Andretti announce Honda engine deal for 2018
As well as shaping the IndyCar season, could this have big implications for Formula 1?
For some time now there has been speculation that Andretti may be about to hammer out a deal with Chevrolet for a new engine supply, from the 2018 season on.
The director of motorsport competition at General Motors, Mark Kent, did nothing to dispel these rumours, admitting recently that they are looking to expand their reach in the IndyCar field and, having partnered Andretti in the 2012 and 2013 seasons, they are one of the teams they would be keen to work with.
Racer broke the news last night, that Andretti had, in fact, decided to stick with Honda engines for now, although they stopped short of disclosing the length of deal that had been struck.
This announcement comes after the news that Indy 500 winner, Takuma Sato, has taken the decision to move teams, returning to Rahal Letterman Lanigan Racing, as they field a second car for the 2018 season.

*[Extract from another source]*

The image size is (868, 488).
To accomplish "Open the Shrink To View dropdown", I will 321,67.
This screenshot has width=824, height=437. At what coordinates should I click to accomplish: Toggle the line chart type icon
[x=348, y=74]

Sato’s move means that Andretti Autosport now have a vacant seat and, with the confirmation that they will run the Honda engine, there is the potential for deals to be done further afield.
So, why would this matter in Formula 1?
McLaren Honda Formula 1 team stepped into the IndyCar world in May when their double World Champion, Fernando Alonso, was given the opportunity to compete in the flagship event, the Indy 500, in the Andretti machinery. This was said to be part of a personal quest for Alonso to be only the second man to achieve the coveted ‘Triple Crown’ – winning the Monaco GP, the Indy 500 and the 24 Hours of Le Mans.
Despite suffering mechanical failure, it was considered a successful endeavour, with Alonso qualifying in the top 6 and running in the lead for much of the race until his retirement. It did his profile in the States no harm either, with him appearing more than happy to entertain in the endless press conferences and take part in media events with the other drivers.
The McLaren Honda F1 partnership has been fraught from day one, with Honda seemingly unable to resolve major reliability issues with the hybrid power unit and unable to compete on outright pace with the competition.
This has lead Alonso to become increasingly frustrated and, no shrinking violet, he hasn't hesitated to vocalise this frustration both in the media and over team radio, during races. Some of his more scathing remarks include comparisons to a GP2 engine and stating that he had “never raced with less power”, as well as expressing embarrassment on a number of occasions.
With the vacant seat at Andretti and Alonso’s McLaren Honda contract expiring at the end of this season, could he make a more permanent move to the states to feed his hunger for competitiveness? The Honda partnership would certainly make for a more seamless transition.